----- MATERIAL FOR THIS TASK -----
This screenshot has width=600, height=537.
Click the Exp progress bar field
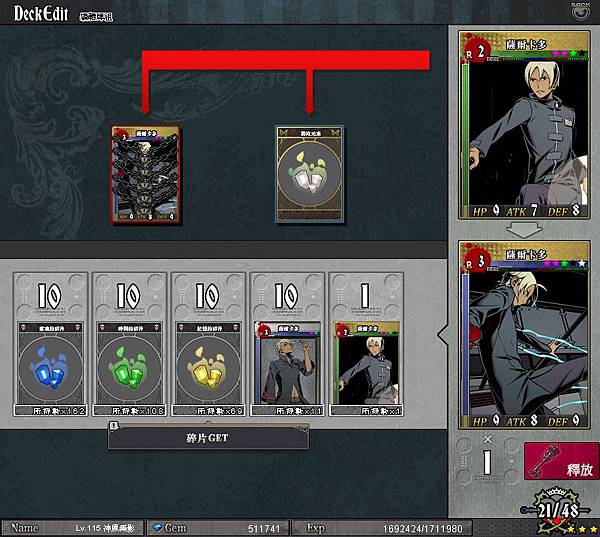click(x=382, y=528)
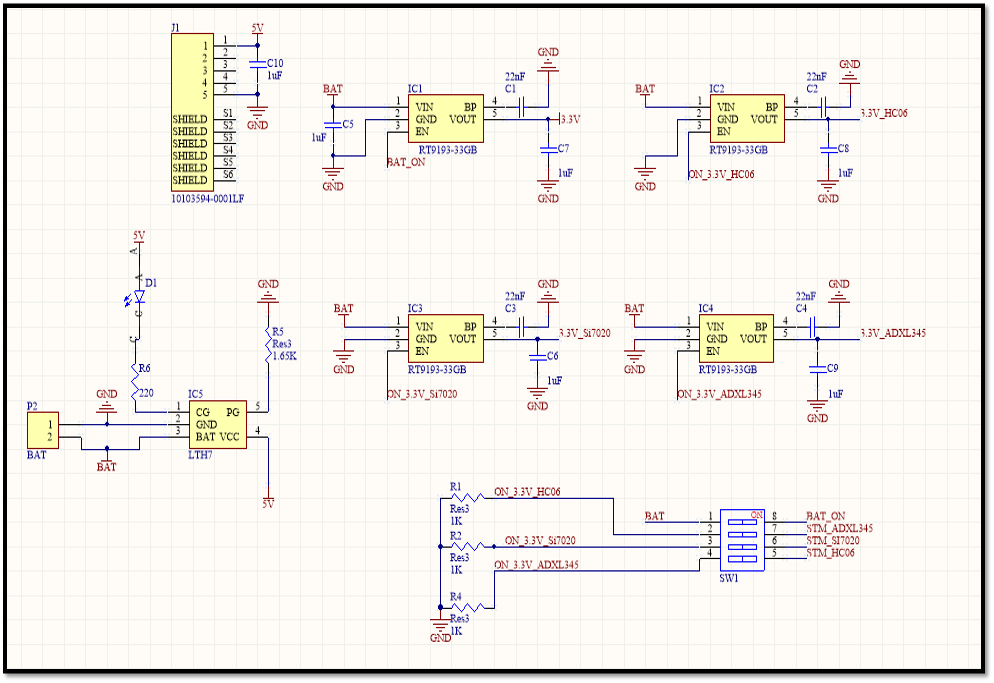Select the BAT_ON net label under IC1
This screenshot has height=683, width=994.
(406, 162)
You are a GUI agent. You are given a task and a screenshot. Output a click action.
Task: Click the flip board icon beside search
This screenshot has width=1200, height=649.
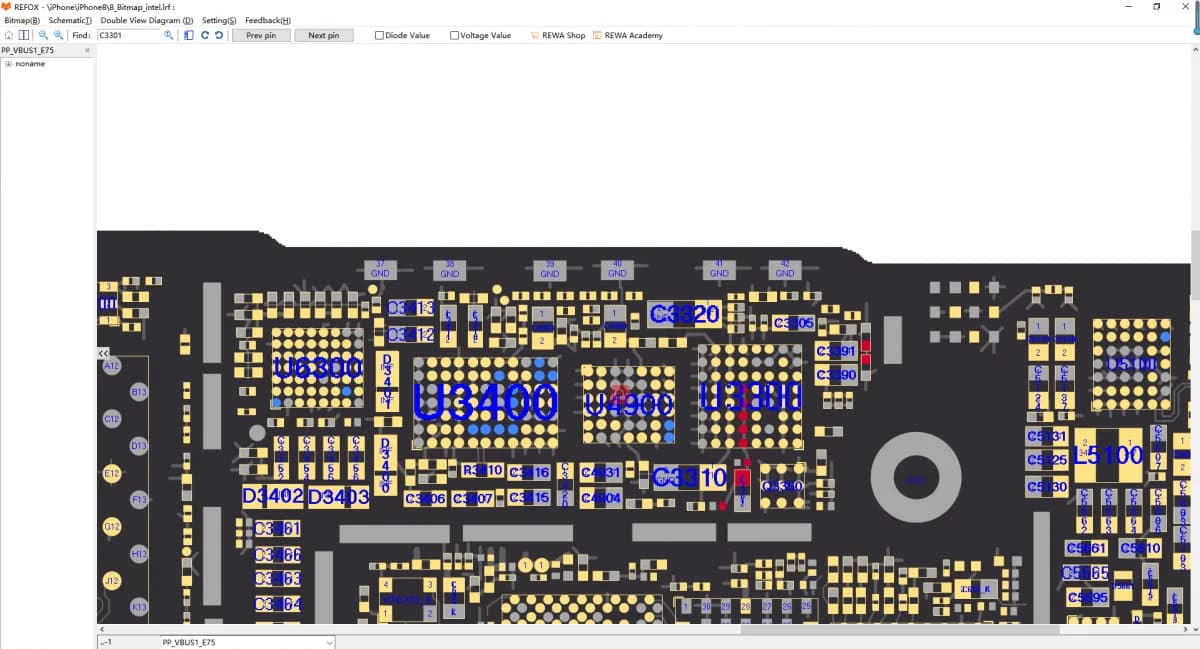tap(189, 35)
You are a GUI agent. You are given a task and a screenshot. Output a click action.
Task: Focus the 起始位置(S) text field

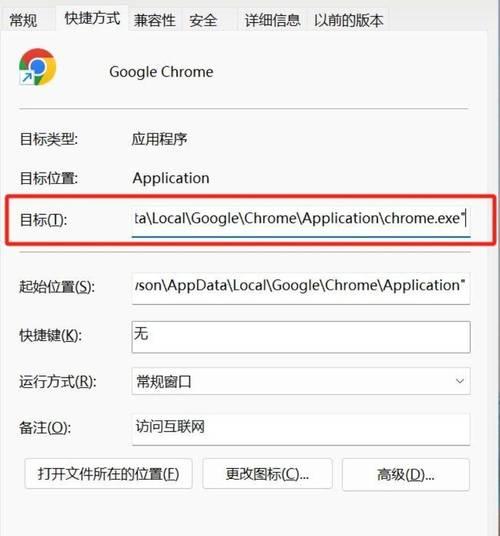pyautogui.click(x=301, y=288)
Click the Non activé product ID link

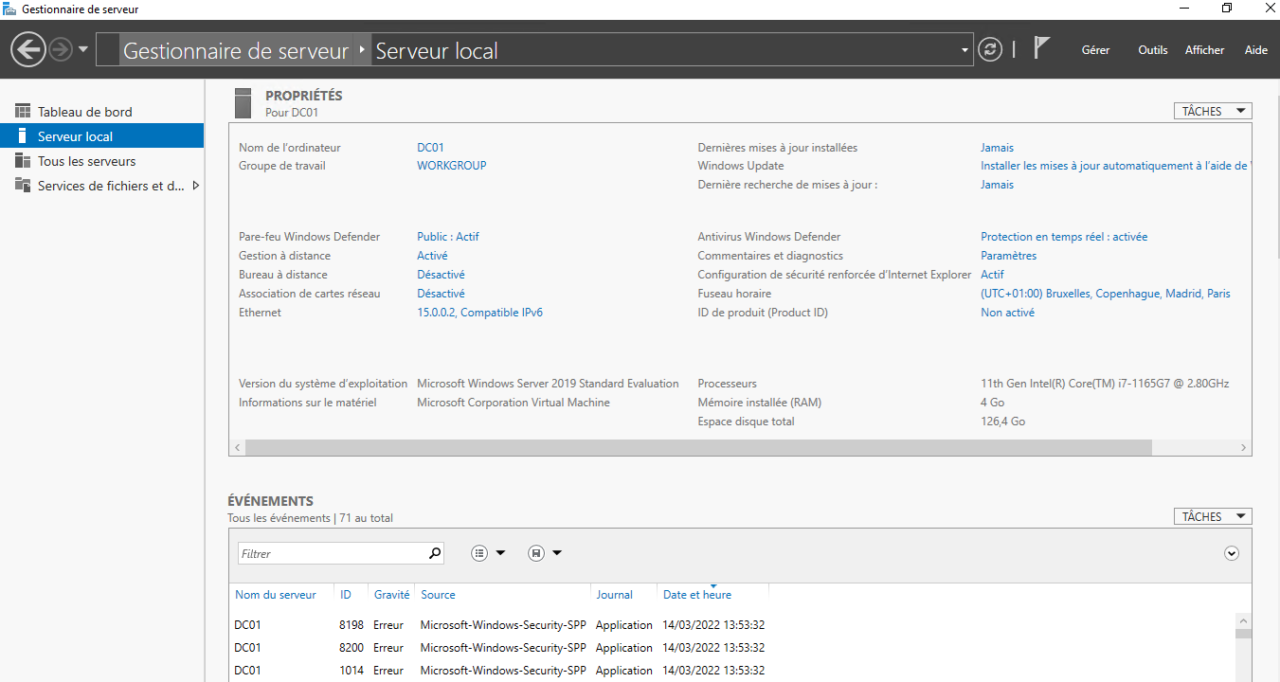click(1007, 313)
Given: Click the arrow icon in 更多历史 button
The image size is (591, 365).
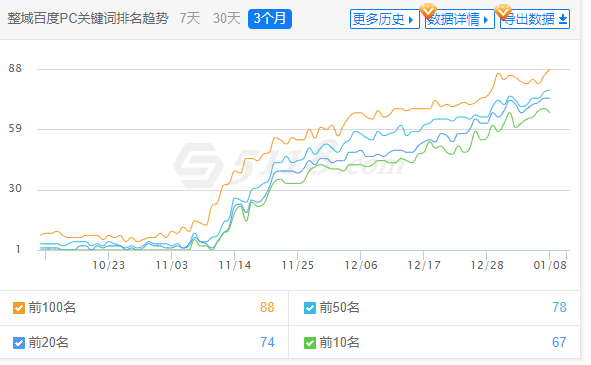Looking at the screenshot, I should coord(411,20).
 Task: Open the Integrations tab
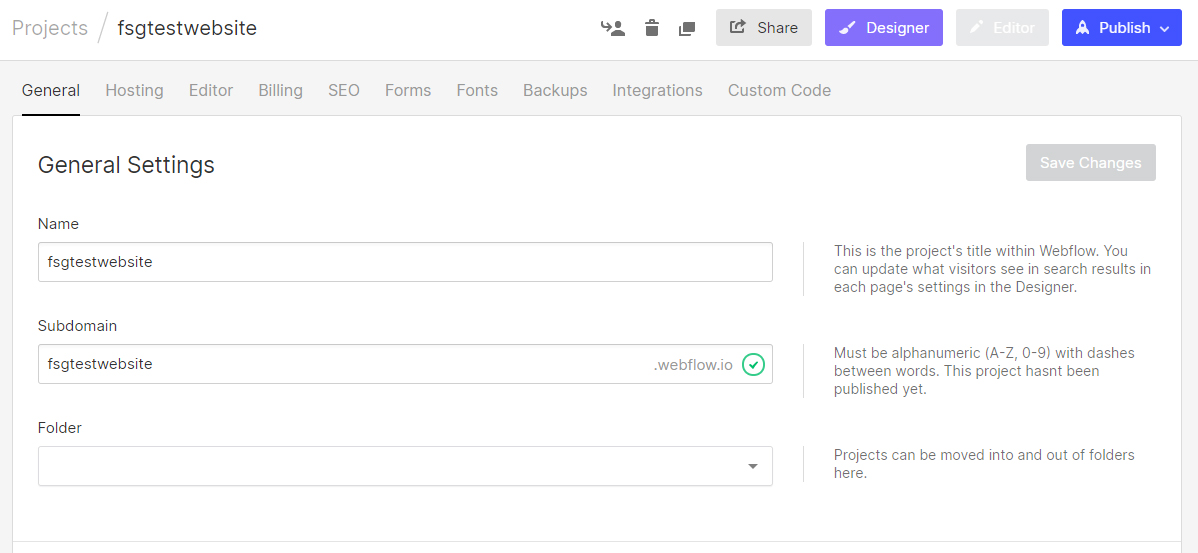(657, 90)
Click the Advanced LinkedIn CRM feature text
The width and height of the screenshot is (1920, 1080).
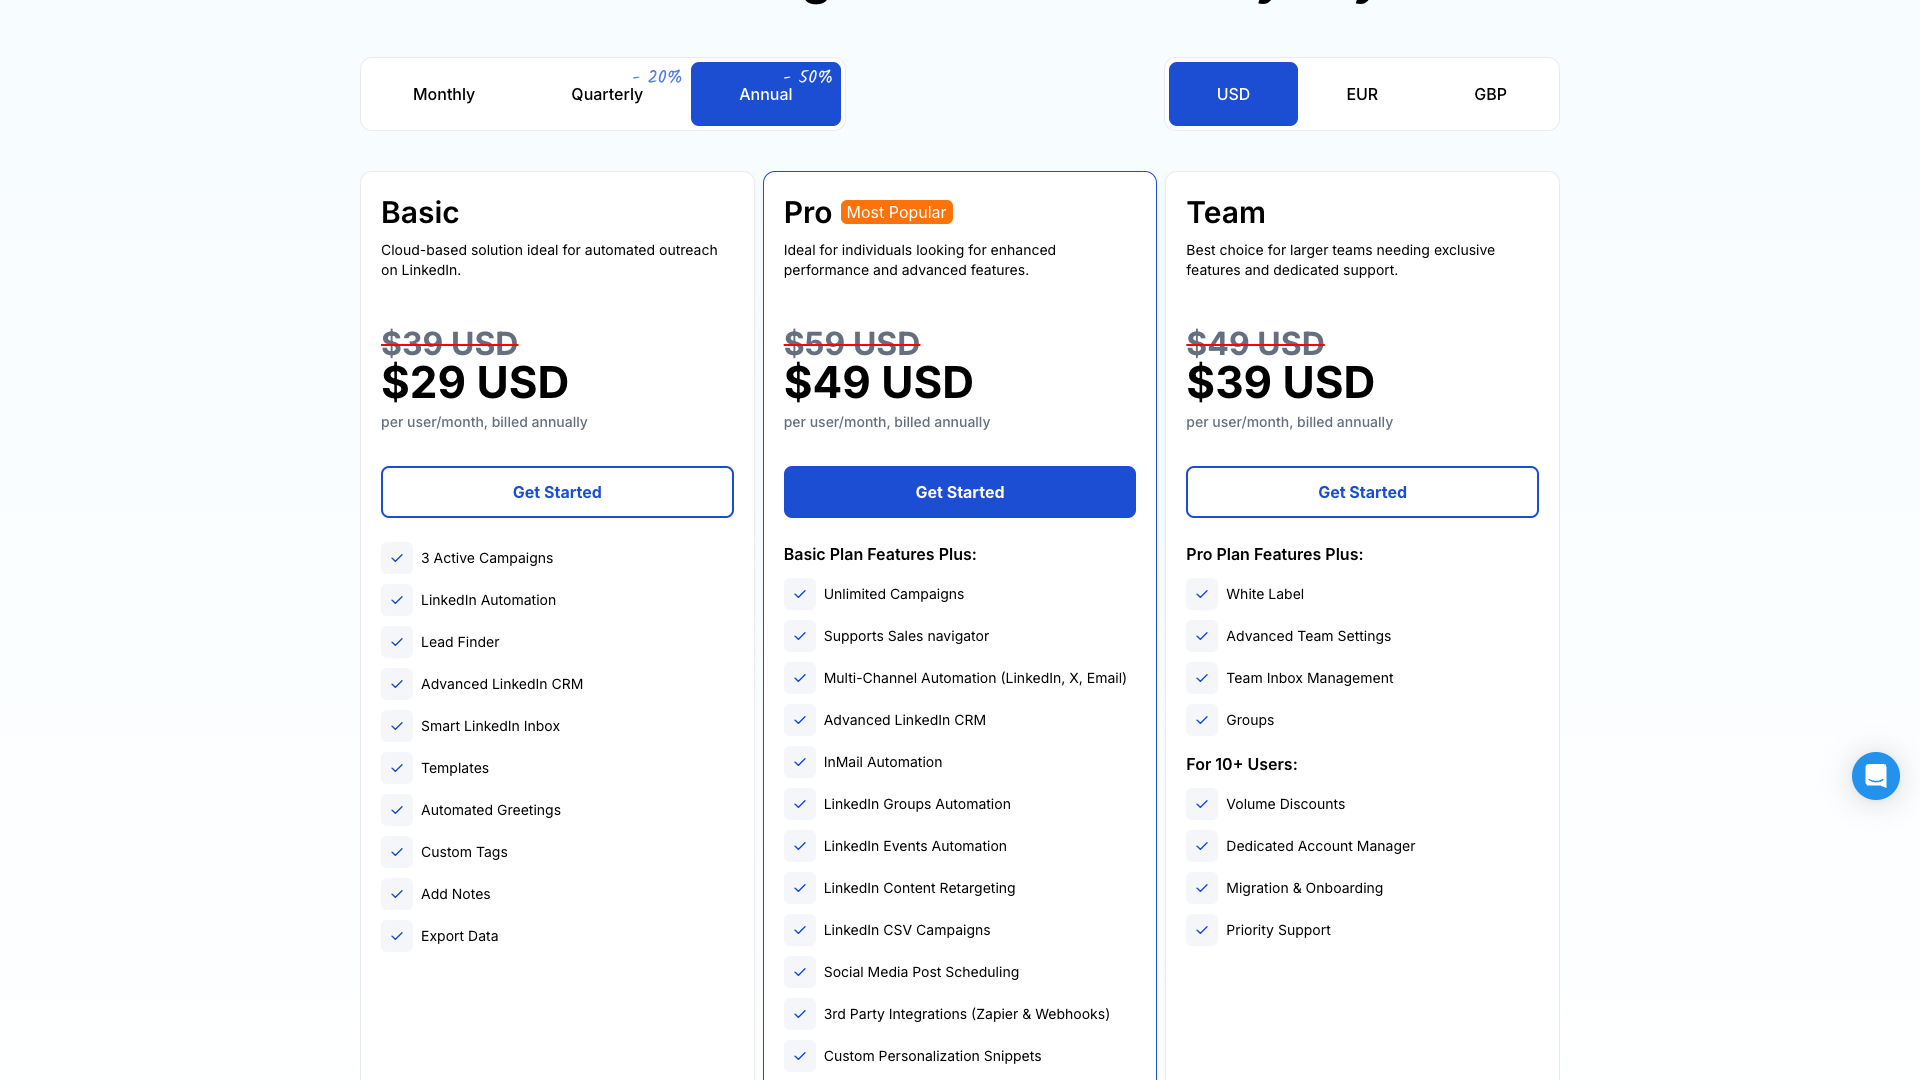point(501,684)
-----
→ **EXERCISE DIRECTIONS**:
Make a word-for-word copy of the entries, without any pictures.

→ **SOLUTION FOR THIS TASK**:
This screenshot has width=600, height=537.
Click the Exp progress bar field
click(x=382, y=528)
Select the BAT_ON net label under IC1
This screenshot has height=683, width=994.
(406, 162)
You are a GUI agent. You are given a task and a screenshot. Output a click action.
Task: Click the flip board icon beside search
This screenshot has width=1200, height=649.
tap(189, 35)
You are a GUI agent. You are given a task and a screenshot. Output a click action.
Task: Focus the 起始位置(S) text field

pyautogui.click(x=301, y=288)
Click the Non activé product ID link

click(1007, 313)
Given: Click the arrow icon in 更多历史 button
The image size is (591, 365).
Looking at the screenshot, I should coord(411,20).
 Task: Open the Integrations tab
(657, 90)
Click the Advanced LinkedIn CRM feature text
The width and height of the screenshot is (1920, 1080).
point(501,684)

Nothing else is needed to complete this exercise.